Description of the task:
Nothing below is to be printed except the lines between the line holding "多肉度夏 (419, 2351)" and the line holding "对比照 (61, 2363)", inclusive, each exactly as it appears.

Exercise input:
+ + +

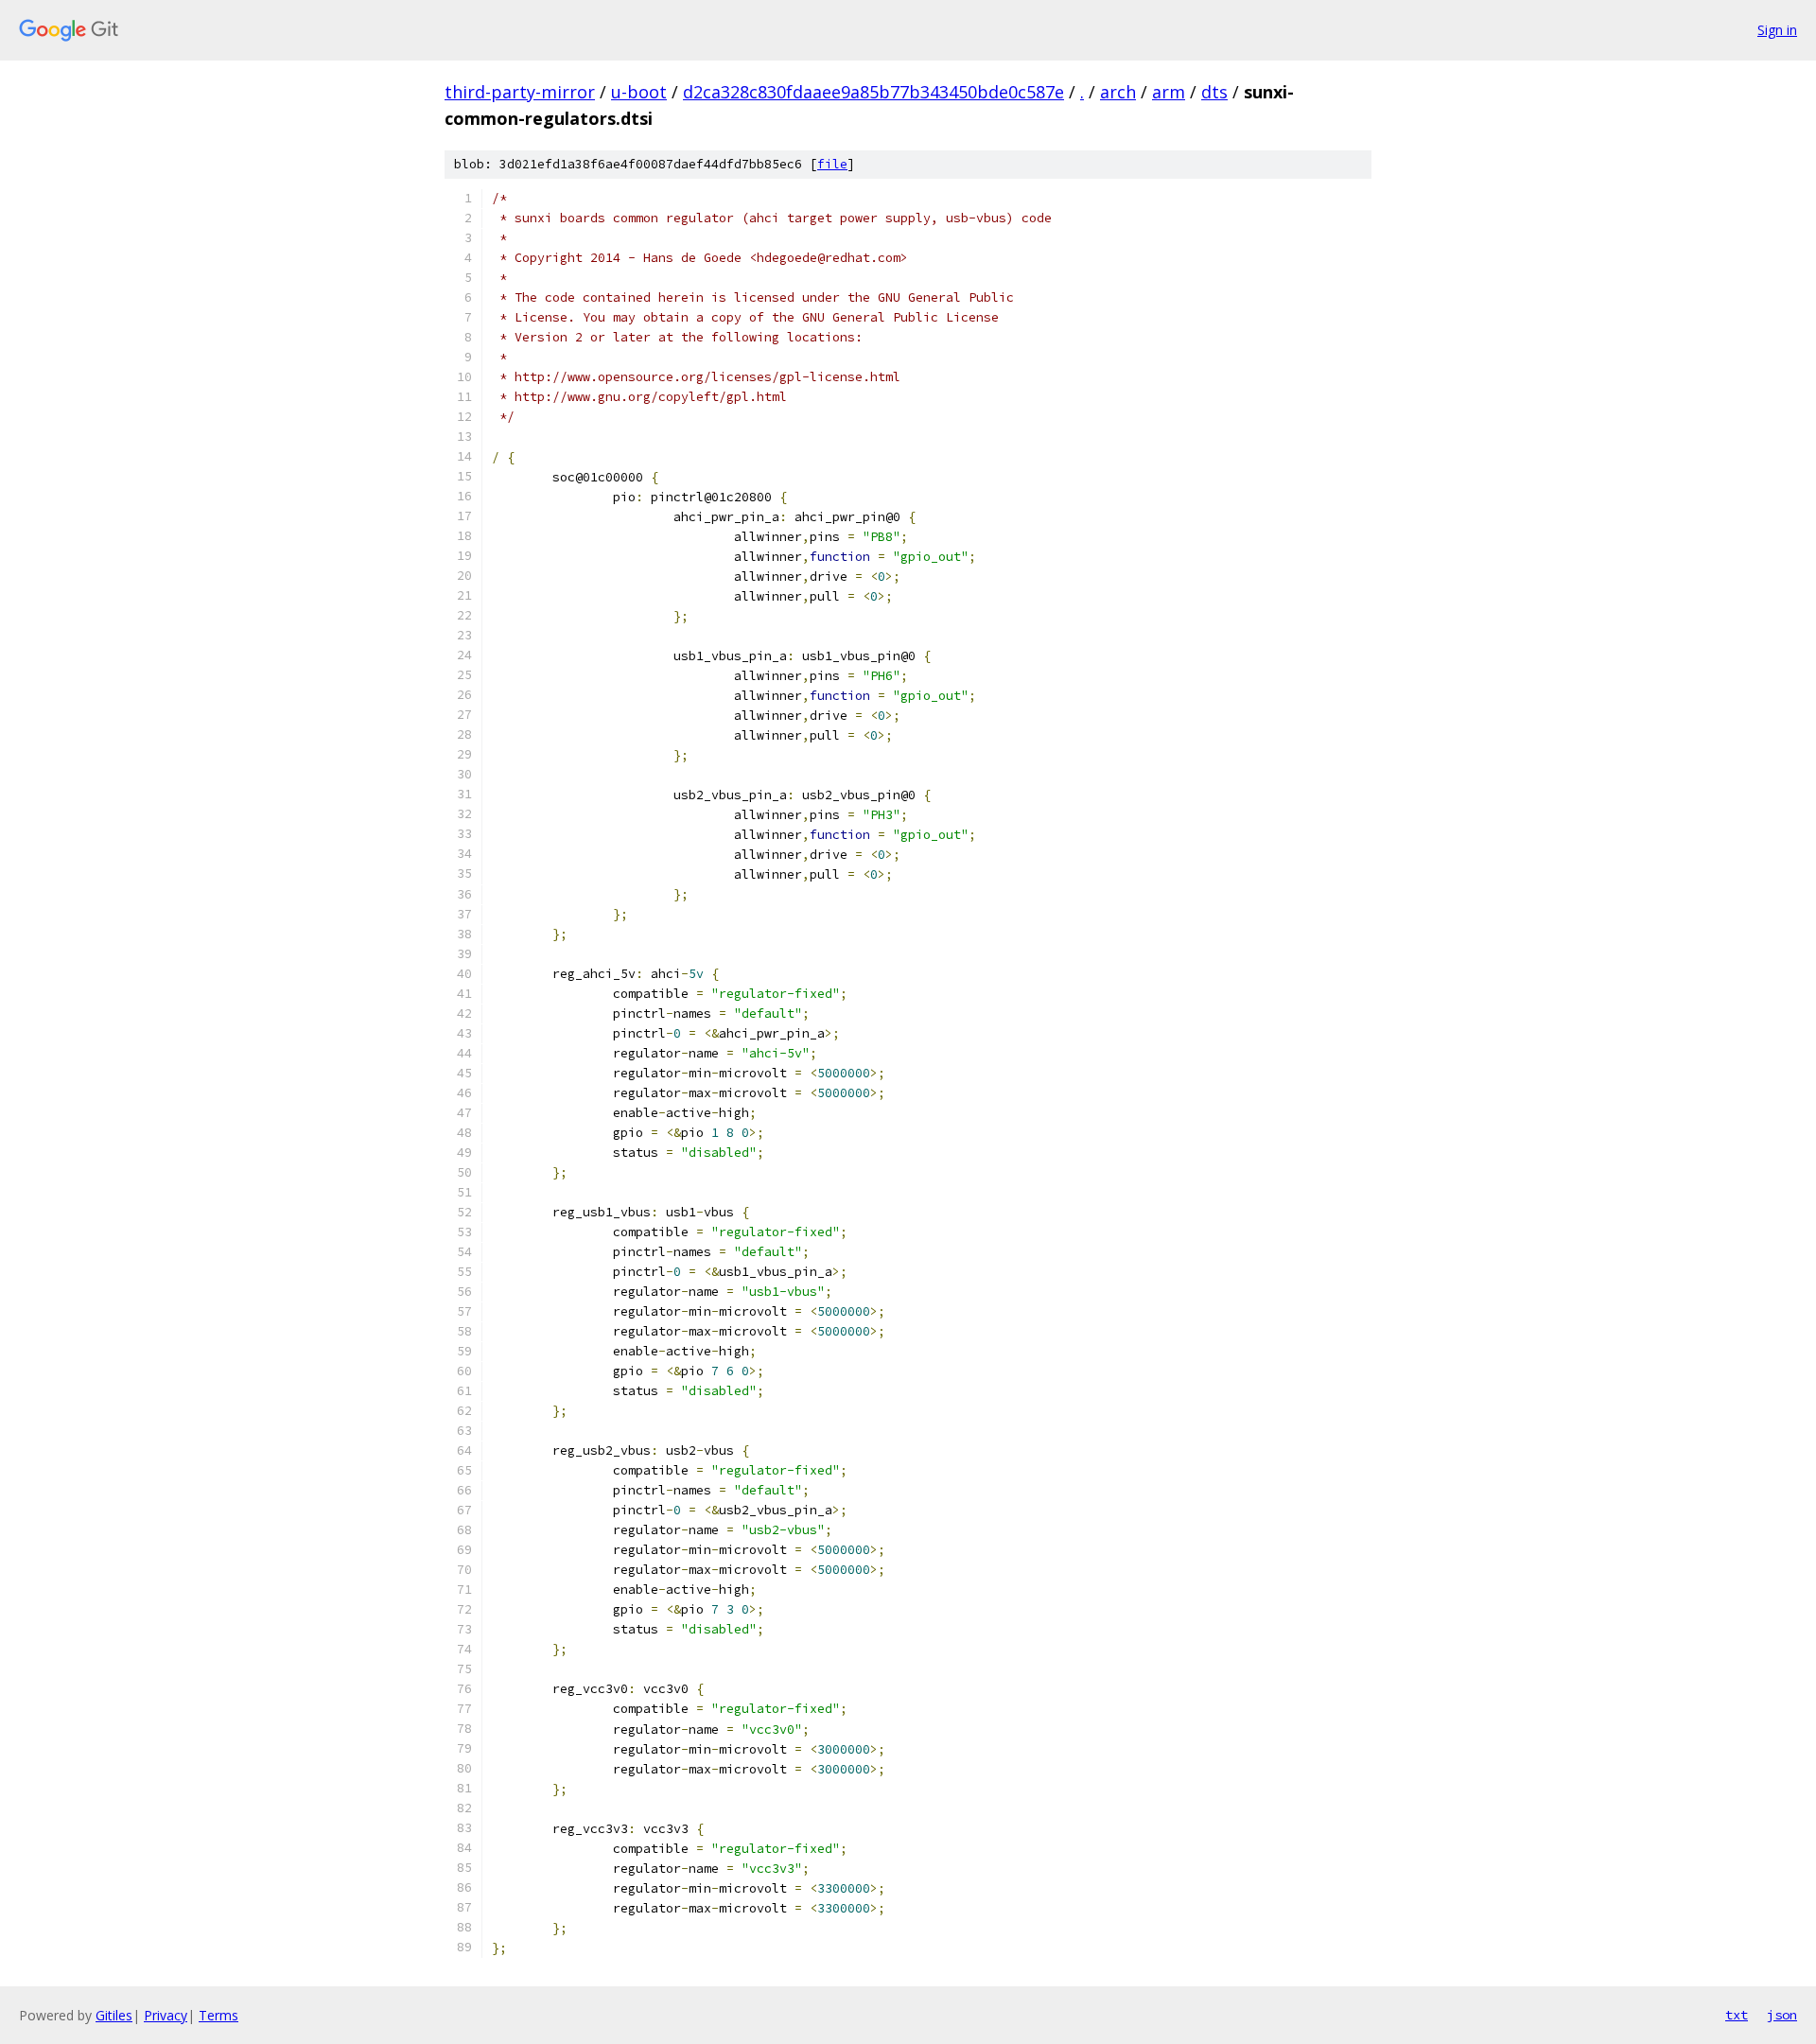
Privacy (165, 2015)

+ + +

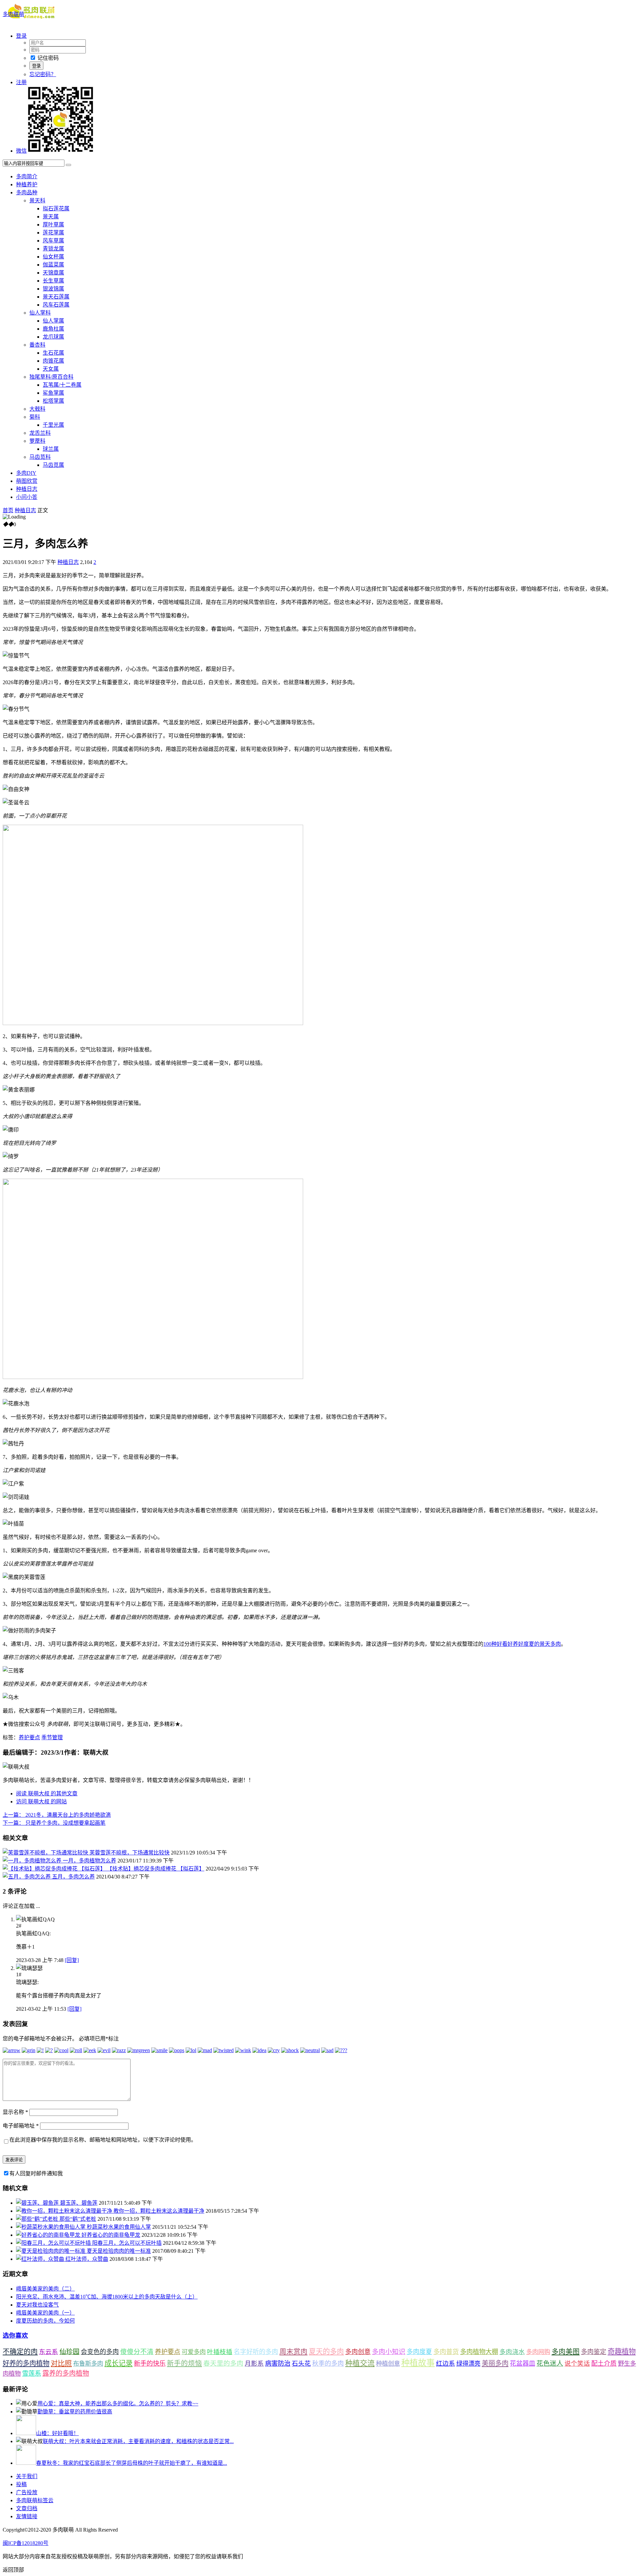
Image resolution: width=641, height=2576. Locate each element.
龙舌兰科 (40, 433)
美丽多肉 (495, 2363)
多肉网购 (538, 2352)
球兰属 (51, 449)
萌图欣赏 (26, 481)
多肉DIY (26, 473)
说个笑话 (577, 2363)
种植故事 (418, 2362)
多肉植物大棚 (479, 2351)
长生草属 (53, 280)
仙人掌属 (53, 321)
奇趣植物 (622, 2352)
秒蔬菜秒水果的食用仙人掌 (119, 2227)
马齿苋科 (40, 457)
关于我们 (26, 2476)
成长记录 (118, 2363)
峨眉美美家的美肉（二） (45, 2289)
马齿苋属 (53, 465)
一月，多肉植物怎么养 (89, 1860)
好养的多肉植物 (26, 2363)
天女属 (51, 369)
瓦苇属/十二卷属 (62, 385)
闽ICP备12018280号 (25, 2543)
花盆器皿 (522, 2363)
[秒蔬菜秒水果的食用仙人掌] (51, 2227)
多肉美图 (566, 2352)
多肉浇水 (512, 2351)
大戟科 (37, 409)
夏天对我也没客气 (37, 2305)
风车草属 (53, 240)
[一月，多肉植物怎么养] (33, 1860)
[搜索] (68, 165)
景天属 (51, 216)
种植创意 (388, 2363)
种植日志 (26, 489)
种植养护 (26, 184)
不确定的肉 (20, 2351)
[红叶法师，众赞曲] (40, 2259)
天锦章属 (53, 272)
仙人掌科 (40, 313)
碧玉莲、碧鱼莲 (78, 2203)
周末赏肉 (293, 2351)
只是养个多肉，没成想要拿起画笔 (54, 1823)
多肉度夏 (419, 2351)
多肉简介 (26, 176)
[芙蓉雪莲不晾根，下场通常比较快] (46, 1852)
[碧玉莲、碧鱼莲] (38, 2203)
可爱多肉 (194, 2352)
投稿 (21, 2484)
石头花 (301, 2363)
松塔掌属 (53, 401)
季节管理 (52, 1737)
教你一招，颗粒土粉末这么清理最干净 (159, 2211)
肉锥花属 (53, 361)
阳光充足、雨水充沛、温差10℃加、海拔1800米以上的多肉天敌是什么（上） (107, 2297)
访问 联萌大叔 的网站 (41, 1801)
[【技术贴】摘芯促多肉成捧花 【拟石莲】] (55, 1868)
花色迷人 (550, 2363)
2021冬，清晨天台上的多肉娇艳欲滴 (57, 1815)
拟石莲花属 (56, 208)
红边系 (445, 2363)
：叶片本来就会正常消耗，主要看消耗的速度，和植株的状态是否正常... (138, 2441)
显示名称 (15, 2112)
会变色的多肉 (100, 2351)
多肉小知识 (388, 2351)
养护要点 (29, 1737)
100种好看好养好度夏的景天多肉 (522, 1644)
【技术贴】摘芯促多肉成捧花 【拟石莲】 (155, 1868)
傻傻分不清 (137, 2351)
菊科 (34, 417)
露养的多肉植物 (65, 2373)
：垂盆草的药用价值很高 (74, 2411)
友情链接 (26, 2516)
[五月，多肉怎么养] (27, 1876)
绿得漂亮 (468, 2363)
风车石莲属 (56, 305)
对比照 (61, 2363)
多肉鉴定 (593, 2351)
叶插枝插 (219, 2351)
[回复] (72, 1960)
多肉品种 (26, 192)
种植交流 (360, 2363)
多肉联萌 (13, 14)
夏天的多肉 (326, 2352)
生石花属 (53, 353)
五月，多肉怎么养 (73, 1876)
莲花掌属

+ + +

Response below:
多肉度夏 (419, 2351)
多肉简介 (26, 176)
[芙蓉雪莲不晾根，下场通常比较快] (46, 1852)
[碧玉莲、碧鱼莲] (38, 2203)
可爱多肉 (194, 2352)
投稿 (21, 2484)
石头花 (301, 2363)
松塔掌属 (53, 401)
季节管理 (52, 1737)
教你一招，颗粒土粉末这么清理最干净 (159, 2211)
肉锥花属 (53, 361)
阳光充足、雨水充沛、温差10℃加、海拔1800米以上的多肉天敌是什么（上） (107, 2297)
访问 联萌大叔 的网站 (41, 1801)
[【技术贴】摘芯促多肉成捧花 【拟石莲】] (55, 1868)
花色迷人 (550, 2363)
2021冬，清晨天台上的多肉娇艳欲滴 (57, 1815)
拟石莲花属 (56, 208)
红边系 (445, 2363)
：叶片本来就会正常消耗，主要看消耗的速度，和植株的状态是否正常... (138, 2441)
显示名称 (15, 2112)
会变色的多肉 (100, 2351)
多肉小知识 (388, 2351)
养护要点 (29, 1737)
100种好看好养好度夏的景天多肉 (522, 1644)
【技术贴】摘芯促多肉成捧花 【拟石莲】 (155, 1868)
傻傻分不清 (137, 2351)
菊科 (34, 417)
露养的多肉植物 (65, 2373)
：垂盆草的药用价值很高 (74, 2411)
友情链接 (26, 2516)
[五月，多肉怎么养] (27, 1876)
绿得漂亮 (468, 2363)
风车石莲属 (56, 305)
对比照 (61, 2363)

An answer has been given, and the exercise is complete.